Mr. Jones is the second person who says they saw an alligator in the pond. A woman last week described seeing an alligator approximately the same size as the one described by Mr. Jones.
Angier Parks and Recreation officials, who work in the park nearly every day, have said they have not seen signs of the alligator in the pond. They suggest it might be a turtle.
North Carolina Wildlife Resources Officer Michael Varano said he would be surprised if there was an alligator in Angier.
“Unless someone released one, the travel for an alligator to get there would be unique,” Mr. Varano said. “I am not saying it is not possible, but it would be rare.”

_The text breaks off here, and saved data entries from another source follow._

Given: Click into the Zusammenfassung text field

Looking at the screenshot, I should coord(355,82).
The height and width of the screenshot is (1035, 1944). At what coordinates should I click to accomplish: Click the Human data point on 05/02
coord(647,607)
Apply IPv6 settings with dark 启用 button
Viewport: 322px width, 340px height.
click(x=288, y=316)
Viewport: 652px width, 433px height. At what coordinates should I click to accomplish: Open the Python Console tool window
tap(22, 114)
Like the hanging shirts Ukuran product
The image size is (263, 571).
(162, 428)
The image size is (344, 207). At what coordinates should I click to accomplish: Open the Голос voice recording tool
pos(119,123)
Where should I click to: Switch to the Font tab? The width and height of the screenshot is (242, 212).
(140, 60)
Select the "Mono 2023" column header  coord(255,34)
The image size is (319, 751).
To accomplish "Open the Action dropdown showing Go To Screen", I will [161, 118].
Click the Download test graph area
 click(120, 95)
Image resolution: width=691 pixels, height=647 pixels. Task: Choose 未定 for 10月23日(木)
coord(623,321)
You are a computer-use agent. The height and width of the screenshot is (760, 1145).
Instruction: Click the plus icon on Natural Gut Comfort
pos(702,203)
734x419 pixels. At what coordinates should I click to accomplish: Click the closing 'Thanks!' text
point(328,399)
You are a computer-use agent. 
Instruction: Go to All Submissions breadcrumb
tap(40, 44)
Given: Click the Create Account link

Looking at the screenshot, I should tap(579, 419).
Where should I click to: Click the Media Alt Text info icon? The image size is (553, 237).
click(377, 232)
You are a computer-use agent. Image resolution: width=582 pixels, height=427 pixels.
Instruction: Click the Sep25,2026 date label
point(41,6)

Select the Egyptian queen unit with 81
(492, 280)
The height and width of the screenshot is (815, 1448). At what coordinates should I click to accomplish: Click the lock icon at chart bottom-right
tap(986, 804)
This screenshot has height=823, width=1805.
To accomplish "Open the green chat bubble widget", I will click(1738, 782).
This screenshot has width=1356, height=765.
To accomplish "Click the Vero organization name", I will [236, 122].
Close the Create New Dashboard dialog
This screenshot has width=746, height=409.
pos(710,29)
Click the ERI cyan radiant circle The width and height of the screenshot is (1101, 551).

It is not uncommon for alligators to be spotted here. Mr. Verano said sightings in Harnett County would be more likely in areas near the Cape Fear River. The animals have been known to navigate the river from areas in the eastern part of North Carolina. Several years ago an alligator was captured on N.C. 87 and was transported to a more native habitat Down East.
The North Carolina Wildlife Commission has launched a new program to help determine where the reptiles are located.
Anyone, whether a resident or visitor, who spots an alligator in the wild in North Carolina is asked to upload and share their photos on the project titled “N.C. Alligators,” which launched recently on the free online platform iNaturalist. Citizens who see an alligator can upload their photos via a computer at iNaturalist.org or they can download the free iNaturalist app, which is available for iPhone and Android.